Program of music by Brahms, Mozart and Schumann launches 2021–22 season
By Peter Alexander Sept. 30 at 9:45 p.m.
The Longmont Symphony Orchestra (LSO) will return to the Vance Brand Auditorium stage for its first live, in-person performance in 20 months at 7:30 p.m. Saturday (Oct. 2). The program will feature music by three of the most loved classical composers: Brahms, Mozart and Schumann.
“This is an exceptional opportunity for the musicians of the Longmont Symphony to come together again,” LSO music director Elliot Moore says. “It’s an amazing thing we are able to gather and have a live audience. And it’s another amazing thing that we’re able to have a venue to rehearse in, and to perform in.
“When you combine all of these elements, I think it’s really going to be a celebration that we are able to continue lifting people up through music.”
Securing Vance Brand Auditorium for the series of rehearsals and full orchestra concerts this year was complicated by several factors. For one, there were shifting COVID protocols that the St. Vrain Valley School District, who control the use of the facility, had to consider. Then there was new staff for both the school district and the LSO working together for the first time to make the schedule work. “I’d like to take my hat off to our new executive director, Catherine Beeson, for the exceptional work she did,” Moore says.
In addition to Saturday’s concert, the LSO will present a second Masterworks Concert during the fall, at 7:30 p.m. on Saturday, Nov. 13, also in Vance Brand Auditorium. In between, there will be a concert for smaller orchestra in Stewart Auditorium at the Longmont Museum Saturday and Sunday, Oct. 16 and 17. The fall portion of the season will conclude with “A Baroque Christmas” Sunday, Dec. 19 (see full schedule and programs below).
Moore wanted to select just the right piece to open the first concert after the pandemic. When he selected Brahms’s Academic Festival Overture he had two thoughts, one whimsical and one serious. “I did happen to think the Academic Festival Overture is really about drinking songs,” he admits, then adds more seriously that “it uses the largest orchestra that Brahms ever used. It gives us the most possibility to use all of our musicians, so that everybody plays together. This (program) is about being together and offering something to our community that is uplifting, engaging, fun, and creates a common experience.”
The overture, written for a German university that gave Brahms an honorary degree, uses a variety of spirited student songs of the time, ending with one that is treated in appropriately academic counterpoint. Whether or not one recognizes the songs, the mood is clearly one of good cheer.
Mozart began his career in Vienna as a piano virtuoso. Consequently, his piano concertos were mostly written for the composer himself to play. A few however were written with an eye to possible sales to the public as well, particularly three that were written in 1782, soon after Mozart had moved to the imperial capital. The Concertos K413, 414 and 415 were written so that they could be performed either with full orchestra or, in private homes with only a string quartet accompaniment.

▶ [TASK SET]:
- A) According to the article, for what serious reason did Elliot Moore choose Brahms's Academic Festival Overture to open the first concert after the pandemic?
- B) Answer these questions from the article:
(i) At what time and on what date will the Longmont Symphony Orchestra give its first live performance of the season?
(ii) Who controls the use of Vance Brand Auditorium?
(iii) In what year were Mozart's Concertos K413, 414 and 415 written?

▶ [INFORMATION]:
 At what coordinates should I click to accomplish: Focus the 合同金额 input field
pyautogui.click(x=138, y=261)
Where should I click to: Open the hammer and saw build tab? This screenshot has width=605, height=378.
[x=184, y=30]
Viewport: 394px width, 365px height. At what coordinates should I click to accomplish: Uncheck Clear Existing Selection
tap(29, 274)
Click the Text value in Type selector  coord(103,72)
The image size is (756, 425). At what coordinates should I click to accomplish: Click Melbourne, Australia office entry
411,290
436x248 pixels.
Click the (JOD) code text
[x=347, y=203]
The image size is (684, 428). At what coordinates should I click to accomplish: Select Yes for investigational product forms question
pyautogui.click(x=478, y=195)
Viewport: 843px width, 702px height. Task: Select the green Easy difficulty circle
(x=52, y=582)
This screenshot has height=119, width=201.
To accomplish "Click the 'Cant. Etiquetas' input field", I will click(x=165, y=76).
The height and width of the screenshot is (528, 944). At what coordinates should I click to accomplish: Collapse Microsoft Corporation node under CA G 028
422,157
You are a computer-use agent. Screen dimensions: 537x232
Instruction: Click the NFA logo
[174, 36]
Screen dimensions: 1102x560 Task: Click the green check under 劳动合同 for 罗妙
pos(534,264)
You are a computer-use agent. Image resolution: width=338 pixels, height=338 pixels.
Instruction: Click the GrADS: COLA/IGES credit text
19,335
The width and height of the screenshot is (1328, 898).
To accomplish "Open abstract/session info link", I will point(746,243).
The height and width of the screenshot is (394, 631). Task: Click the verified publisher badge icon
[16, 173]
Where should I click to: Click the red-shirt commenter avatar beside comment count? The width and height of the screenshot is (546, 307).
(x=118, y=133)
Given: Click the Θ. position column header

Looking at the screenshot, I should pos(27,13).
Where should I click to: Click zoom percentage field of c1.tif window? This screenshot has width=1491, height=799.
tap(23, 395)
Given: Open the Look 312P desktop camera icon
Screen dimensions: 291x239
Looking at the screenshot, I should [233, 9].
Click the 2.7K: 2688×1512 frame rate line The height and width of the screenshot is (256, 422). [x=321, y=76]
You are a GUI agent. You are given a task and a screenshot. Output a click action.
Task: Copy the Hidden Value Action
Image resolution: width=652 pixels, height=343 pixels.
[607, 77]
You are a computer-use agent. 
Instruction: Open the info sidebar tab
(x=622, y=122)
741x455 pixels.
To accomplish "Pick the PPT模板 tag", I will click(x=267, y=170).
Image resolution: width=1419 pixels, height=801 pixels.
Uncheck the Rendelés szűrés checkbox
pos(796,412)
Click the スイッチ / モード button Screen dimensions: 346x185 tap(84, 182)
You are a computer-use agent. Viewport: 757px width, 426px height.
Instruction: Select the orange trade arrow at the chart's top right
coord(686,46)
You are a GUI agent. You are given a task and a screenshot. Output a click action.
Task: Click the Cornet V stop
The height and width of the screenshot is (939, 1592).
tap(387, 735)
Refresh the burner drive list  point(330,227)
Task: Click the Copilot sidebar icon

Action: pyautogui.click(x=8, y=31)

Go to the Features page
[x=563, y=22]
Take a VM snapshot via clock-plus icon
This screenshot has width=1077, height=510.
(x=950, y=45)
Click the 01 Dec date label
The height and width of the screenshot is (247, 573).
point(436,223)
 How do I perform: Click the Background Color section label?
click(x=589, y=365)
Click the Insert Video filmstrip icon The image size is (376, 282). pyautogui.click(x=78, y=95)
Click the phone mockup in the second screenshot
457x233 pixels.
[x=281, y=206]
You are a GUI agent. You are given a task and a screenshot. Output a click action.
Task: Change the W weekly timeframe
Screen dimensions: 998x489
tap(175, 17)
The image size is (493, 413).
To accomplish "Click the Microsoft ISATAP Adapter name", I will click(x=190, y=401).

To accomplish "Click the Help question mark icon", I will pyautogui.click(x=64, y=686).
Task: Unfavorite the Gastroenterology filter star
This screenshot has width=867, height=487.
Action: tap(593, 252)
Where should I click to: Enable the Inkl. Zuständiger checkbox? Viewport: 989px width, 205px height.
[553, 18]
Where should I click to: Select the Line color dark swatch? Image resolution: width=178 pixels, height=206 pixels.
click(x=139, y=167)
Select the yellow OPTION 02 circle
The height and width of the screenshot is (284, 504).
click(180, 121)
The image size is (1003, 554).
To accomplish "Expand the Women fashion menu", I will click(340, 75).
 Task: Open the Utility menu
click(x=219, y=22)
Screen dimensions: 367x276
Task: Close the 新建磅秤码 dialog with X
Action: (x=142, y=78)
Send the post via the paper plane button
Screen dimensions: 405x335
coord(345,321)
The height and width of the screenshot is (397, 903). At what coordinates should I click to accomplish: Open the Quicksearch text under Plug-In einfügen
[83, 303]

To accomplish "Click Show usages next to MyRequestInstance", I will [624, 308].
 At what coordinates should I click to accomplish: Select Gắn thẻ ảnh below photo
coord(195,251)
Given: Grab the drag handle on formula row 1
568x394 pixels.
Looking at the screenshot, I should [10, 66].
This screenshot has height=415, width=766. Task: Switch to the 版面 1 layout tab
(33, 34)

▶ [LIST OF ANSWERS]:
- A) It uses the largest orchestra Brahms ever used, which lets all of the LSO's musicians play together. That suited a program meant to be about being together and offering the community something uplifting that creates a common experience.

- B)
(i) At 7:30 p.m. on Saturday, Oct. 2.
(ii) The St. Vrain Valley School District.
(iii) 1782.